=== Materials provided ===

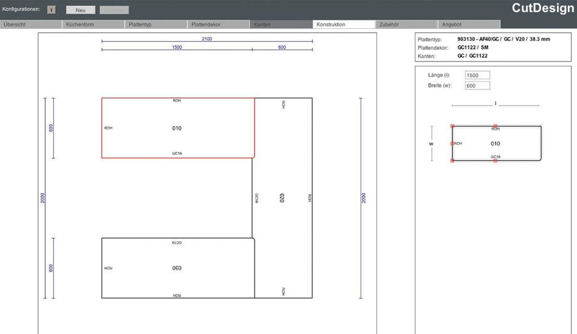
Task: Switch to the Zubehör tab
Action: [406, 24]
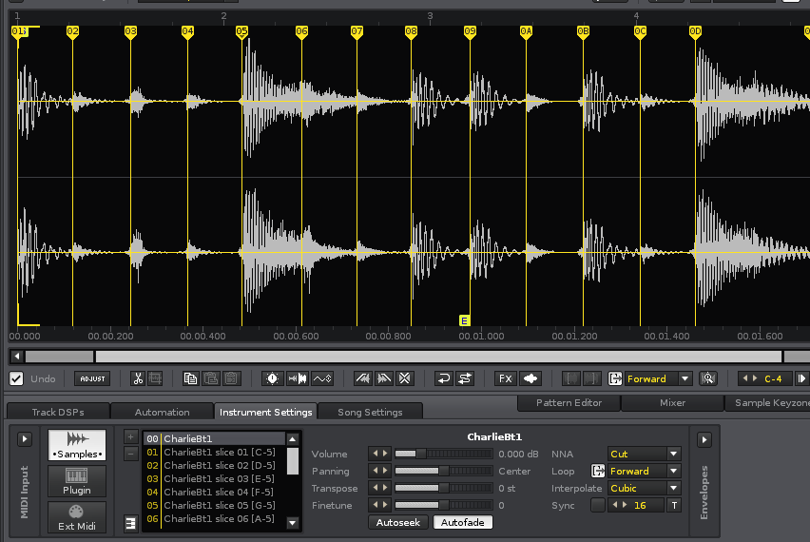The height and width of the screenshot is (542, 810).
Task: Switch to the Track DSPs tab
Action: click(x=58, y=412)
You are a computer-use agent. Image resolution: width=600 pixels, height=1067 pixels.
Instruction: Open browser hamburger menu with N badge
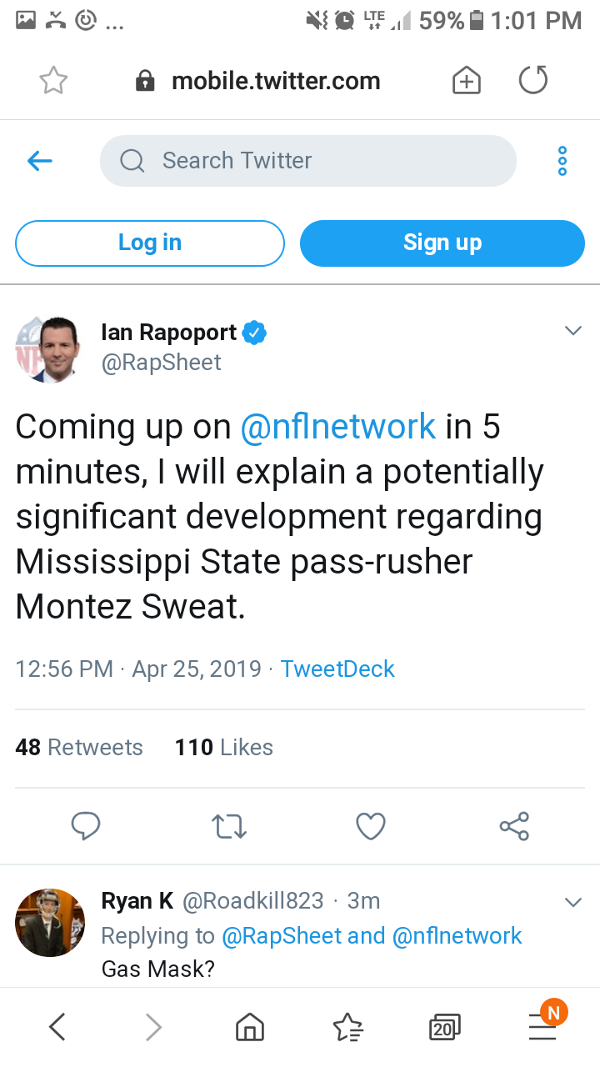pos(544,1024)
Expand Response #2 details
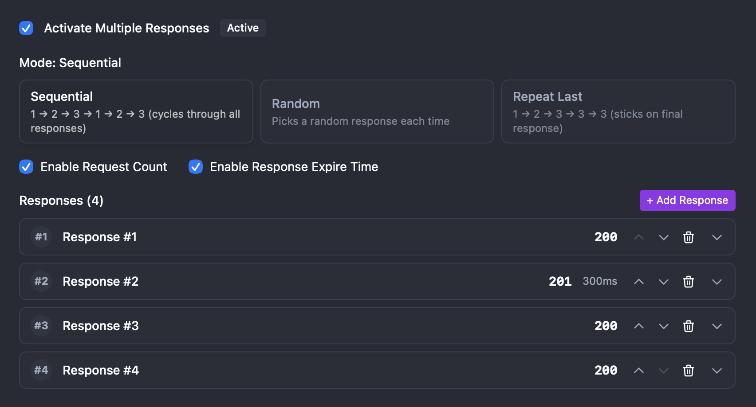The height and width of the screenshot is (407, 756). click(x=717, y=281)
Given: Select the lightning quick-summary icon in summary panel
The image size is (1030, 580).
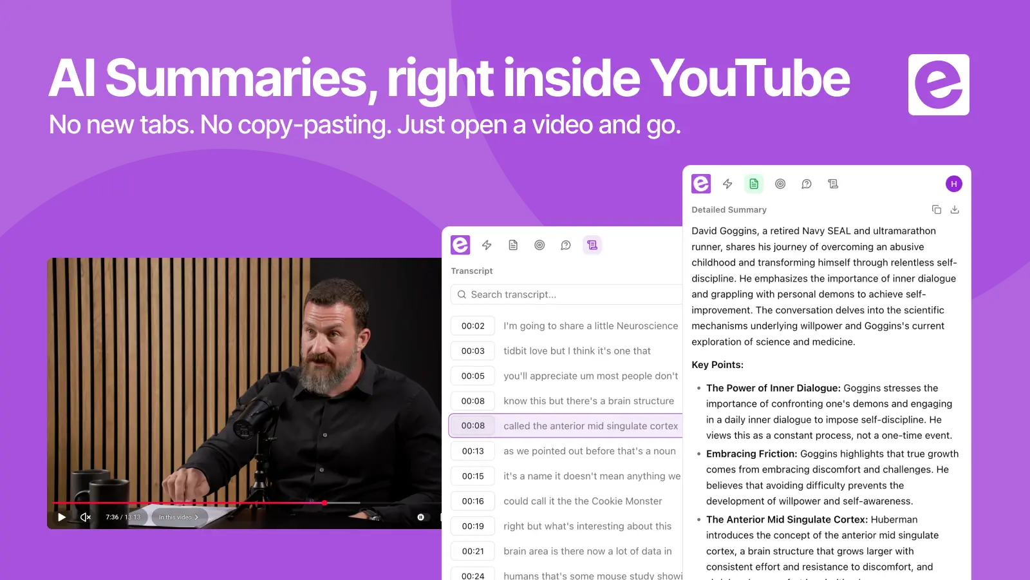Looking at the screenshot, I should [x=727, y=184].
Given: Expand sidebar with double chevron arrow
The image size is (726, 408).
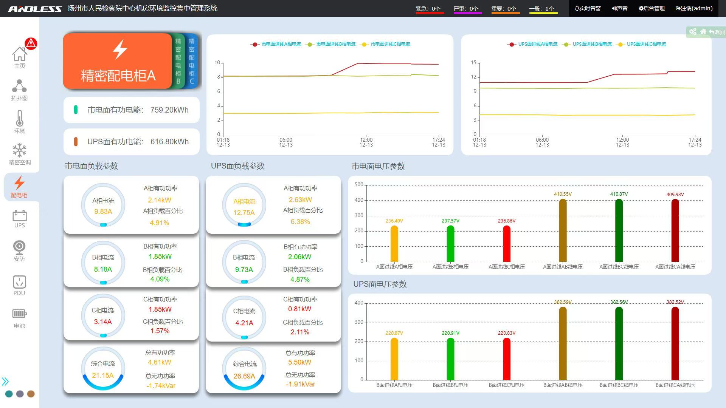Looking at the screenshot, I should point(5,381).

===

Set problem: Can you copy each line in the records above word for word, without the pictures?

Reply:
Task: Switch to the Zubehör tab
Action: [406, 24]
The height and width of the screenshot is (542, 810).
Task: Switch to the Track DSPs tab
Action: click(x=58, y=412)
You are a computer-use agent. Image resolution: width=600 pixels, height=1067 pixels.
Instruction: Open browser hamburger menu with N badge
pos(544,1024)
Expand Response #2 details
The height and width of the screenshot is (407, 756). click(x=717, y=281)
Given: Select the lightning quick-summary icon in summary panel
The image size is (1030, 580).
Looking at the screenshot, I should [x=727, y=184].
Given: Expand sidebar with double chevron arrow
The image size is (726, 408).
Looking at the screenshot, I should point(5,381).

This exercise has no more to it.